Close-out — completed by volunteer at lockout
- Lockout time: _______________
- Winning paddle: _______________
- Winning bid amount: $ _______________
- Volunteer initial: _______________
- Bid sheet collected by: _______________
- Notes / disputes / illegible rows: _______________
How to use this template
Print double-sided where possible. Header, rules, and grid on the front; close-out and any auction-house terms on the back. One sheet per item, taped to the table tent or clipboard at the lot.
Set the starting bid at 30–40% of FMV. Below 30% you leave money on the table; above 50% you lose the early bidders who anchor the column. The minimum increment is typically 10% of the starting bid for sub-$100 items, $5–$10 for mid-range items, and $25–$50 for premium items. The BIN price is usually 1.5–2× FMV for desirable items, lower for items where you want to clear inventory.
Train two volunteers per zone, not one.

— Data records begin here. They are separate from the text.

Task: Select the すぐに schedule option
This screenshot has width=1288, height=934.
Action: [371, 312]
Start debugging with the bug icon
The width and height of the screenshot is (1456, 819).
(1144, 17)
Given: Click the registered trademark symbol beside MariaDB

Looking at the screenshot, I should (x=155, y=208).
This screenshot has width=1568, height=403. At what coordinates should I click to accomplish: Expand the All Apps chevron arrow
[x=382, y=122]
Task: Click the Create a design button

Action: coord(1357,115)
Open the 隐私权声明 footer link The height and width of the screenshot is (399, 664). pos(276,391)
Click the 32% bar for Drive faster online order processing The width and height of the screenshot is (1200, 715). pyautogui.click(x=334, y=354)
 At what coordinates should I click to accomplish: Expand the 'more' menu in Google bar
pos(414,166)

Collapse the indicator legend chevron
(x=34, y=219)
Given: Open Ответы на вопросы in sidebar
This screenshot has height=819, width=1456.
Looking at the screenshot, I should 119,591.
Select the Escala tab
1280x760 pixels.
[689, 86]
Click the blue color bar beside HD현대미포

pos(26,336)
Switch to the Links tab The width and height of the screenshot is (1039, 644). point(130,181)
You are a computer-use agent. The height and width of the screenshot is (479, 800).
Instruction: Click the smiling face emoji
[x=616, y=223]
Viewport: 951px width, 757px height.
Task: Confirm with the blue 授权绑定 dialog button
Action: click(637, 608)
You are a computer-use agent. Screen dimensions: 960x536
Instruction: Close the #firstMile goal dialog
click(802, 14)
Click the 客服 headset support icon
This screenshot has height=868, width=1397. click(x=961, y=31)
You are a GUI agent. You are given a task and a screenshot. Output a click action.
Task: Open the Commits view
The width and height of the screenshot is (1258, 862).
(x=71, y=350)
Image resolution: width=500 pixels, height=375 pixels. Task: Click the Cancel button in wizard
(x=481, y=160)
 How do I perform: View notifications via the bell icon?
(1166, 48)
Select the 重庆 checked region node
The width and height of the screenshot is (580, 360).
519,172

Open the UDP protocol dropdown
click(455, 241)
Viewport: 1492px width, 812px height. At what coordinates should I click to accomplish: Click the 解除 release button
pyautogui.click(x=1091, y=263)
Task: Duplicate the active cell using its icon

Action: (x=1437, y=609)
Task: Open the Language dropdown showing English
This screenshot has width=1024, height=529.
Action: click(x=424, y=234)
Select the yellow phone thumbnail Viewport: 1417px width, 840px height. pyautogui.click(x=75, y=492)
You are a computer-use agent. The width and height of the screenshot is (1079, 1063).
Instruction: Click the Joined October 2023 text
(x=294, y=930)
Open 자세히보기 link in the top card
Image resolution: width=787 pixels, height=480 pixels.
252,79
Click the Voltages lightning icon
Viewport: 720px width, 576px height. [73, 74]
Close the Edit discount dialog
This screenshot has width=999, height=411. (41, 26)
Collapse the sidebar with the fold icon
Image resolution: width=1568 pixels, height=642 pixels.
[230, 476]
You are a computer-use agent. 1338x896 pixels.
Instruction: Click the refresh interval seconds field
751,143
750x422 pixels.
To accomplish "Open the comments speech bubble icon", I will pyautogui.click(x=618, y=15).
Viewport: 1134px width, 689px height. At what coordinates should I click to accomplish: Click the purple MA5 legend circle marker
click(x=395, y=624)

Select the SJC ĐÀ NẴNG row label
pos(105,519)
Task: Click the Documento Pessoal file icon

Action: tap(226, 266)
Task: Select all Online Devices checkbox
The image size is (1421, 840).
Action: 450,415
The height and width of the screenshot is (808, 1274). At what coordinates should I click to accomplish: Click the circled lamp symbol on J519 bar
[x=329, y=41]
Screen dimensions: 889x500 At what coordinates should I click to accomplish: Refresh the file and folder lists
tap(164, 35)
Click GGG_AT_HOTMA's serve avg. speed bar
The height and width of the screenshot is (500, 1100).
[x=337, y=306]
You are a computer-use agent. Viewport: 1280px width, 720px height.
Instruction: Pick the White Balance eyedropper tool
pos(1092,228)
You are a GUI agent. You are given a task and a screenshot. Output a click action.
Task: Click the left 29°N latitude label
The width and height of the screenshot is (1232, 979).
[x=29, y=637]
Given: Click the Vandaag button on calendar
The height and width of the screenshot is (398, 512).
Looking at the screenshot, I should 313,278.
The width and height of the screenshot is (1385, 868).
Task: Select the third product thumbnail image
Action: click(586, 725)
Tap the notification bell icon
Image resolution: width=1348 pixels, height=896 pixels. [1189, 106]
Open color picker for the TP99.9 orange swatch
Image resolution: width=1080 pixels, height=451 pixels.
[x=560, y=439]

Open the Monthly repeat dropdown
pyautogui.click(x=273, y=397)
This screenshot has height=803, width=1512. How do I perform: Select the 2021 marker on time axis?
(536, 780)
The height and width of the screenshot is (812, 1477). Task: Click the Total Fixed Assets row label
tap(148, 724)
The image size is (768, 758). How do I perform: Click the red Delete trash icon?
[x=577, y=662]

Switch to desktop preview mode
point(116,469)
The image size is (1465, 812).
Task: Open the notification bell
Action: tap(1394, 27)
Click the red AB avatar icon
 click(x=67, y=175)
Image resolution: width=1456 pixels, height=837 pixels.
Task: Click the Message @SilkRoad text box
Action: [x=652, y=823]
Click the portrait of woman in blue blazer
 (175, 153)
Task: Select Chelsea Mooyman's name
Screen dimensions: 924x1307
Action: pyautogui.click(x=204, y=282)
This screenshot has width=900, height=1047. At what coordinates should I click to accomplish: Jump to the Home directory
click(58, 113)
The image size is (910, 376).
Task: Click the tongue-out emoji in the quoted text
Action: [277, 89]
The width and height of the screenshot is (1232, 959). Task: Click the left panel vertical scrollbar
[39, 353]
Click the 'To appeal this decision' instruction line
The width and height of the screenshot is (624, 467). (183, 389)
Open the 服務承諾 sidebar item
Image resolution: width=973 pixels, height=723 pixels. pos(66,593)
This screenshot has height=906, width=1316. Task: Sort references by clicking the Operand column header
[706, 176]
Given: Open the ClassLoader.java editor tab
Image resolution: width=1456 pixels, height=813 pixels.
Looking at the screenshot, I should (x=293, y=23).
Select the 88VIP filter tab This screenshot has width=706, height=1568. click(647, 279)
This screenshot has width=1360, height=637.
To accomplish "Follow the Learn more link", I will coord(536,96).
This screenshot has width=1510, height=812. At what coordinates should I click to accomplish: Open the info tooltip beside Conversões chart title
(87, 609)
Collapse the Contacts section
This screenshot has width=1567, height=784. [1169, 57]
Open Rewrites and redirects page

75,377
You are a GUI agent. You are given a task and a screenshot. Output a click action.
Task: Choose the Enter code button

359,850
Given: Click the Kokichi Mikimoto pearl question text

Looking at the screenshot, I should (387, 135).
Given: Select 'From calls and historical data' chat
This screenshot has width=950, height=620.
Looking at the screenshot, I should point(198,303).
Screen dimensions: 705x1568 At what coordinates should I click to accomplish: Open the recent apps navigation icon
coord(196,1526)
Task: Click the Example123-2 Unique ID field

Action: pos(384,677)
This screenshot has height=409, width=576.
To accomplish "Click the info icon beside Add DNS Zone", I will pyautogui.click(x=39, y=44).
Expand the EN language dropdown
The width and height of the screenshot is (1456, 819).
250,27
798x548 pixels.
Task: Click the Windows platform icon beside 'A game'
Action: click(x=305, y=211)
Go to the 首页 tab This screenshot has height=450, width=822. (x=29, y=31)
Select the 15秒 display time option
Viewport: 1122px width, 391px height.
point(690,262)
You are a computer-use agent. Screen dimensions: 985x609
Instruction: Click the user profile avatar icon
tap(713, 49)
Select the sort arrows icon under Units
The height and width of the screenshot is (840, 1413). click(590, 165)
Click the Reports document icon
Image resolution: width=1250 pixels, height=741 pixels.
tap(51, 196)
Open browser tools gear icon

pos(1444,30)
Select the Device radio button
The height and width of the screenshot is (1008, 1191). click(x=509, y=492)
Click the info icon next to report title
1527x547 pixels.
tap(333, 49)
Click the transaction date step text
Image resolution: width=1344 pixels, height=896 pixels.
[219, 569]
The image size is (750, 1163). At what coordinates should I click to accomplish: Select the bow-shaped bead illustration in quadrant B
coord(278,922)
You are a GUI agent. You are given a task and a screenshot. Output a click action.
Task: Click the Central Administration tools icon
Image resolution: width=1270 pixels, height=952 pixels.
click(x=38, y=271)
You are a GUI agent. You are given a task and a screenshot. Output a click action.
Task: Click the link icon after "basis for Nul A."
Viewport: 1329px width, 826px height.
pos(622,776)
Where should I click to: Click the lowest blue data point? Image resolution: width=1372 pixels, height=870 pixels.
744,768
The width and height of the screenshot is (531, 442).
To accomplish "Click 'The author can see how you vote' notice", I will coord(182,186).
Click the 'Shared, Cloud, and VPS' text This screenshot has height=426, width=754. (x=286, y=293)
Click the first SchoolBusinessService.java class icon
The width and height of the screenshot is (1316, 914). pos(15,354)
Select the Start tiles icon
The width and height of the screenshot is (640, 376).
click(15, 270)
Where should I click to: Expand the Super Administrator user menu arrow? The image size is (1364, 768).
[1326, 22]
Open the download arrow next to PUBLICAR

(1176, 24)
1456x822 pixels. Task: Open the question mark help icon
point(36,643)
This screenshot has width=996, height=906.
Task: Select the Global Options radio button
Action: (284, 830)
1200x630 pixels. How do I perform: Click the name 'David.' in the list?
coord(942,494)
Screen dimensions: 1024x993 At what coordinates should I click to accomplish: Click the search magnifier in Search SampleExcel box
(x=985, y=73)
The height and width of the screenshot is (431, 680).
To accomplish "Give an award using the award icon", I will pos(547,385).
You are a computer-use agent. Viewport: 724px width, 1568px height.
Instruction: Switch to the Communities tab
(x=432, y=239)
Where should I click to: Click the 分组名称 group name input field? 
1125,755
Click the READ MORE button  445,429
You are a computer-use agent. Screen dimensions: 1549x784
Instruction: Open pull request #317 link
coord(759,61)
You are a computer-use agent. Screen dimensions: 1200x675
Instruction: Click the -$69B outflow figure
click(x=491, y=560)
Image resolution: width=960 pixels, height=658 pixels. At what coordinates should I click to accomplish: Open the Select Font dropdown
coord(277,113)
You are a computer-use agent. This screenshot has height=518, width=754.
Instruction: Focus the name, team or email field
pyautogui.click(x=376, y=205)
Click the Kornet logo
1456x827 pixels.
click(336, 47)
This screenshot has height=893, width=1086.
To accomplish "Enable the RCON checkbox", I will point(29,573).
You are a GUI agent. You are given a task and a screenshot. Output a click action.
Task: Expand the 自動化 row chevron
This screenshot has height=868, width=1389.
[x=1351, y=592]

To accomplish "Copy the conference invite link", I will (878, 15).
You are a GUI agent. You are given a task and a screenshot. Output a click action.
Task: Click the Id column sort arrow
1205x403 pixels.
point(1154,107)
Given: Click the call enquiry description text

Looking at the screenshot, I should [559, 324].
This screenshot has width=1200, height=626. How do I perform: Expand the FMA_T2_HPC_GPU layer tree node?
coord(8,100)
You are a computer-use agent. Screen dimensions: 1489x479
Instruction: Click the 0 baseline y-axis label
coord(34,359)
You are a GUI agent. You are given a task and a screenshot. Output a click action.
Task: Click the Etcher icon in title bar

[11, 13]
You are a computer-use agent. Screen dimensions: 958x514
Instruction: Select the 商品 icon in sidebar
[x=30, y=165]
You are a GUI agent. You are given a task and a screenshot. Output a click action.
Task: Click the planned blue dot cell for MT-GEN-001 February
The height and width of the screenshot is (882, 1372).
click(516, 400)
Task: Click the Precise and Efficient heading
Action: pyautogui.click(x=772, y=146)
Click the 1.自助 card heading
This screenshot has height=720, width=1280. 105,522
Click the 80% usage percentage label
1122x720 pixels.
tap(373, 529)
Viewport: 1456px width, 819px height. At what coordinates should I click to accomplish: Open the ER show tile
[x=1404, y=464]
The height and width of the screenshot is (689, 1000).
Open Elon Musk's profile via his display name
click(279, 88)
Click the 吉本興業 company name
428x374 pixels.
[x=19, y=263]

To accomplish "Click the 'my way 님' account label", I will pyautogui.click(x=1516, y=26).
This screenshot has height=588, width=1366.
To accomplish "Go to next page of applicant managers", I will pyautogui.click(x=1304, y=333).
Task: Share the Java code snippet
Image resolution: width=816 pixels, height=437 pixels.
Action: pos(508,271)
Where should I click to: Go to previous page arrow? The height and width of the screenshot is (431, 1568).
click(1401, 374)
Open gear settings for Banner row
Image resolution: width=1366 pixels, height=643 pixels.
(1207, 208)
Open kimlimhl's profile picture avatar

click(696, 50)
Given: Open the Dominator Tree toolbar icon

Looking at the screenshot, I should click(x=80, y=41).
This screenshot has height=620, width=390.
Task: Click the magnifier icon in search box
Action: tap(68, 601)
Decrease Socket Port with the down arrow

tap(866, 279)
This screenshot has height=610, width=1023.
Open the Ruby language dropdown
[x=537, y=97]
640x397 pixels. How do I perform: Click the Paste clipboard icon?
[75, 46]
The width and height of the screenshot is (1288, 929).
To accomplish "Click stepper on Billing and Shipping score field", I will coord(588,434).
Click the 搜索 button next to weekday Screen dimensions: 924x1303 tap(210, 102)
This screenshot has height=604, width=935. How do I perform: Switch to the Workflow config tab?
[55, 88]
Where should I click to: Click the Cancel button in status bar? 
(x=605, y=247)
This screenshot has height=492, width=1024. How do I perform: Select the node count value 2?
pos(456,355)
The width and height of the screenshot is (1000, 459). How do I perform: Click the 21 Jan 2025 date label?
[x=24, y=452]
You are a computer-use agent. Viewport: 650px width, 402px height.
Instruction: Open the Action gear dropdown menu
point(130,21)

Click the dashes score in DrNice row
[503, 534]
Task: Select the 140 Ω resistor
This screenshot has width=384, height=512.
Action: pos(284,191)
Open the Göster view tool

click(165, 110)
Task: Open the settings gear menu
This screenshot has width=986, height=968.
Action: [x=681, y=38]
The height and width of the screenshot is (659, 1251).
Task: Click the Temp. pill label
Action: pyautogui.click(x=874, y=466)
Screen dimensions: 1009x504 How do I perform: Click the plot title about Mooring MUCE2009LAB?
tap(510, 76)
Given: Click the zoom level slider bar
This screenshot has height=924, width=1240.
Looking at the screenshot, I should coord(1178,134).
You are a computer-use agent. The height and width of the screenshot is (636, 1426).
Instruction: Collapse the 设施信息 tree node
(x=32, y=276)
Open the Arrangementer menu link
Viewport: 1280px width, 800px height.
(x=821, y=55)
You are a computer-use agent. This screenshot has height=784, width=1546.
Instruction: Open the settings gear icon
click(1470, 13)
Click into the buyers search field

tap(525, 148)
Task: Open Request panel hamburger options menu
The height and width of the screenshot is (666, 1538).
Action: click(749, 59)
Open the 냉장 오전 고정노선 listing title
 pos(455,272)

One volunteer enforces legibility and increment compliance during bidding; the second runs lockout — collects sheets, identifies winners, and walks them to the cashiering station. Lockout is the failure point of paper silent auctions; staff it deliberately.
Transcribe to the system within 30 minutes of lockout. Whichever auction software you use, every paper-winning sheet should be entered into the same record as digital bids before the cashier line forms. The longer the gap, the more disputes you get from guests who saw a higher bid on the sheet than the system shows.
Keep the sheets. They're audit trail. Photograph every sheet before transcription and keep both the paper original and the photograph for at least the duration of any donor reporting period.
Limitations
- Paper sheets handle exactly one auction format — open, ascending bids with a hard lockout. They don't handle proxy bidding, reserve auctions, or anonymous bidding.
- The 12-row grid is sized for typical gala lots. Hot items hit row 12 quickly; have spare second-page sheets at every table.
- The BIN trigger relies on a volunteer noticing it. In a busy ballroom this fails — pair the sheet with a "BIN won" sign that volunteers can drop on the lot to cut off further bids visually.
- This template is USD-centric in its currency examples; swap the dollar sign for your local currency before printing.
- Paper-only silent auctions cap at perhaps 50–80 lots before the volunteer overhead becomes punishing. Above that, run mobile bidding with paper as the backstop, not the primary channel.